# 2018 Pure White Dune!



## 15A3 (May 18, 2014)

So I traded in my Audi Q5 this weekend on a 2018 Dune! I put about 125 miles on it over Sat/Sun and REALLY enjoy it. The 2.0T seems to be faster than the 2.0T in my '18 Q5. I had a TDI Beetle way back when the New Beetle came out and liked it alot. 

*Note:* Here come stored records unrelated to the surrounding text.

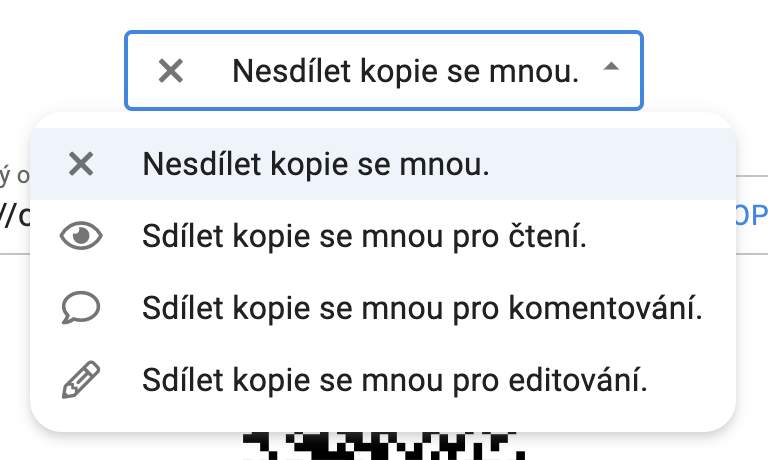Click the X icon inside the share dropdown field

[x=171, y=71]
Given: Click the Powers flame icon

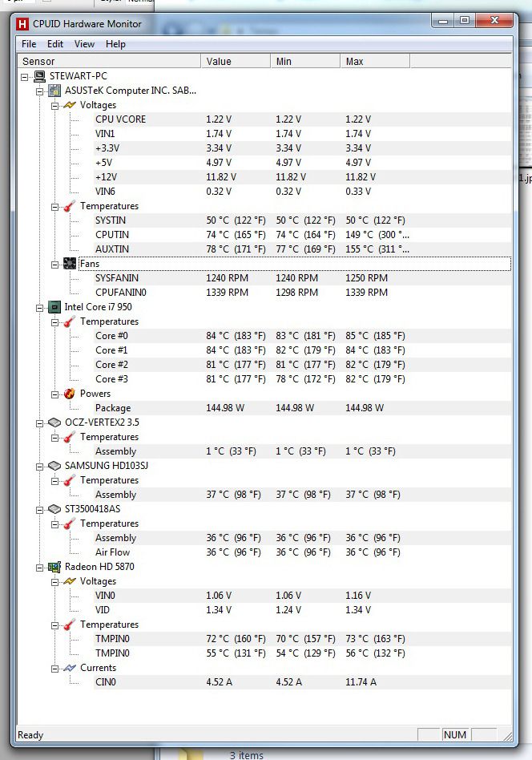Looking at the screenshot, I should click(x=70, y=394).
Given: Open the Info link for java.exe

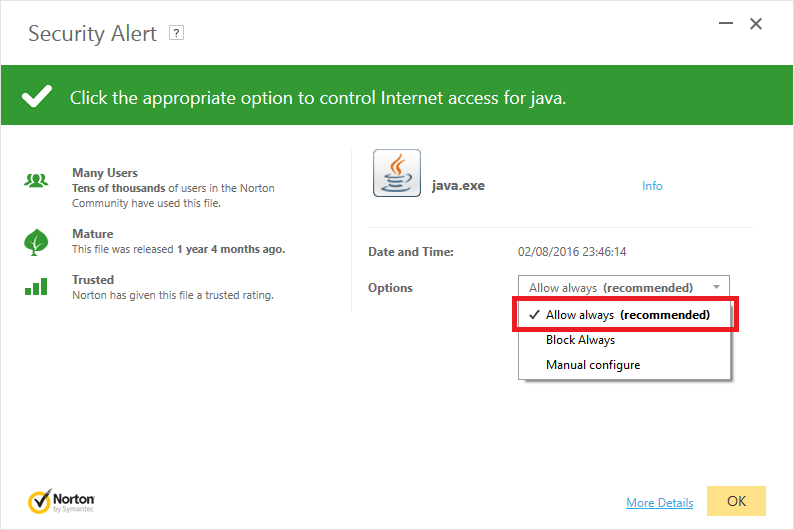Looking at the screenshot, I should tap(652, 186).
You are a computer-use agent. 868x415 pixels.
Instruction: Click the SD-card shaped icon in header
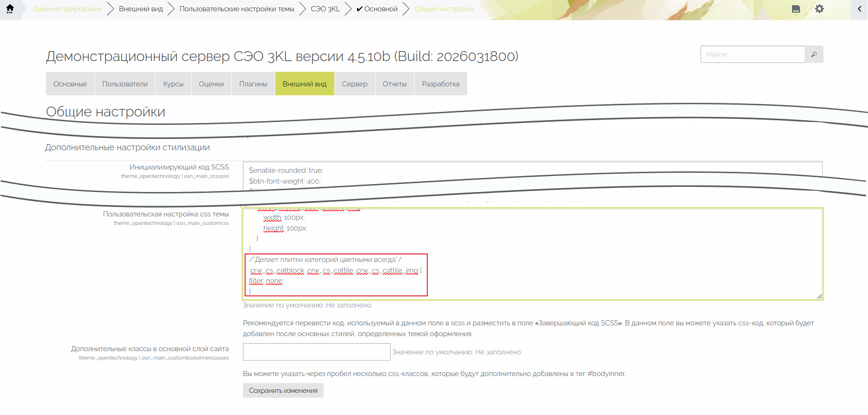pyautogui.click(x=796, y=9)
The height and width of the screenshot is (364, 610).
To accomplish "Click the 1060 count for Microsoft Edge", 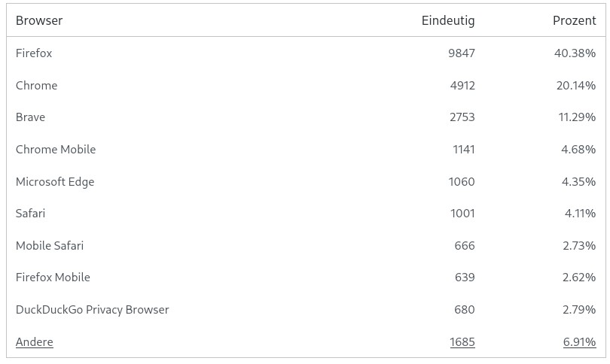I will tap(462, 182).
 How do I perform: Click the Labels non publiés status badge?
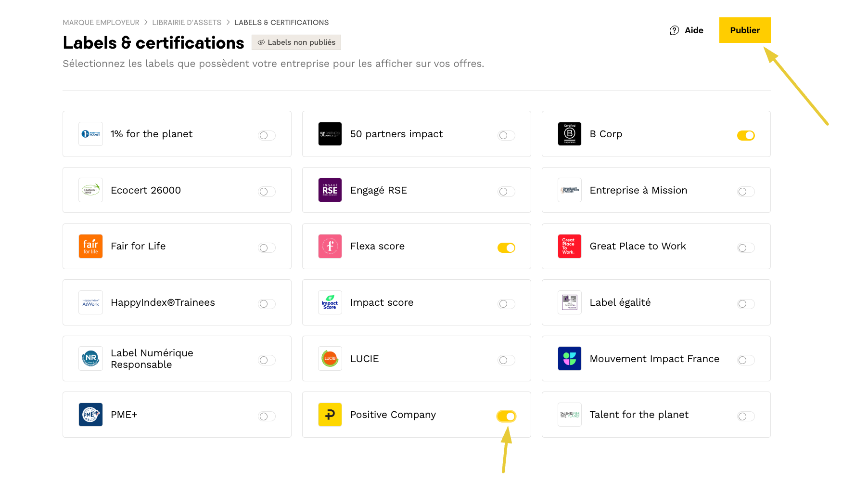[296, 42]
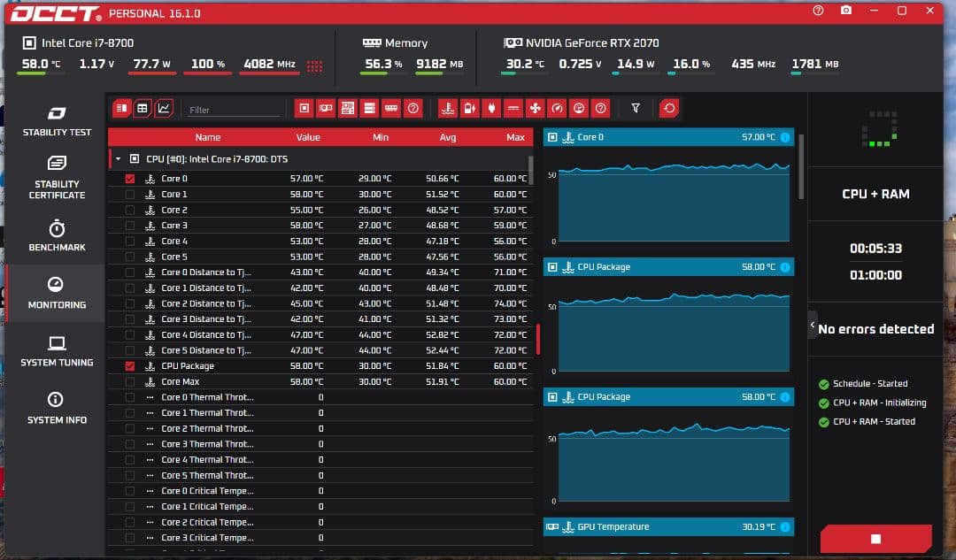Sort the table by the Max column

515,137
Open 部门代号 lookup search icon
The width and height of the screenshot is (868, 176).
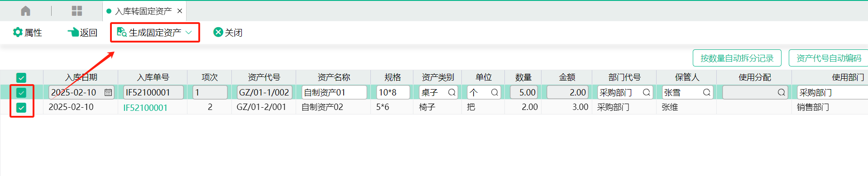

Some things I really like:

Fender Audio is amazing
Bi-Xenon lights are nice
The 18" Canyon Wheels remind me of some Neuspeeds I put on my Sportwagen
The wider stance looks really great. Was at Ace Hardware yesterday about to leave and an older guy says "Nice Bug!"
The seats look great with the yellow piping
Seat heaters work great

Some things I'll have to live with:

MMI is wonky when connecting to iPhone and Apple Carplay. My Audi would auto connect, the Beetle trys to connect, and then shows Carplay as being available, I select it and it fails. Several tries and then OK
Park Distance Sensors in reverse work good, but on the backup camera, the Sensor overlay isn't showing up on the camera image. I have to hit "menu" for it to appear.
I think I have a small rust-bloom in the paint on the rear driver quarter panel. Very small but I'm picking
Would have been nice if the car had blindspot and rear cross traffic, but I guess they can't give me everthing.


----------



## avatr (May 9, 2017)

congrats! I have a Sandstorm Yellow Dune and love it. it gets a LOT of attention everywhere I go.


----------



## 15A3 (May 18, 2014)

I really like the suspension. Compared to my '18 Audi Q5 when crossing railroad tracks or over speed bumps is night and day better. Very smooth. One thing I left off in my "Likes" is the 6 year, 72,000 mile bumper-to-bumper warranty!


----------



## avatr (May 9, 2017)

the '18 warranty is much better than the '17. so much, I'm debating if I want to trade my '17 in on an '18 for the extra warranty.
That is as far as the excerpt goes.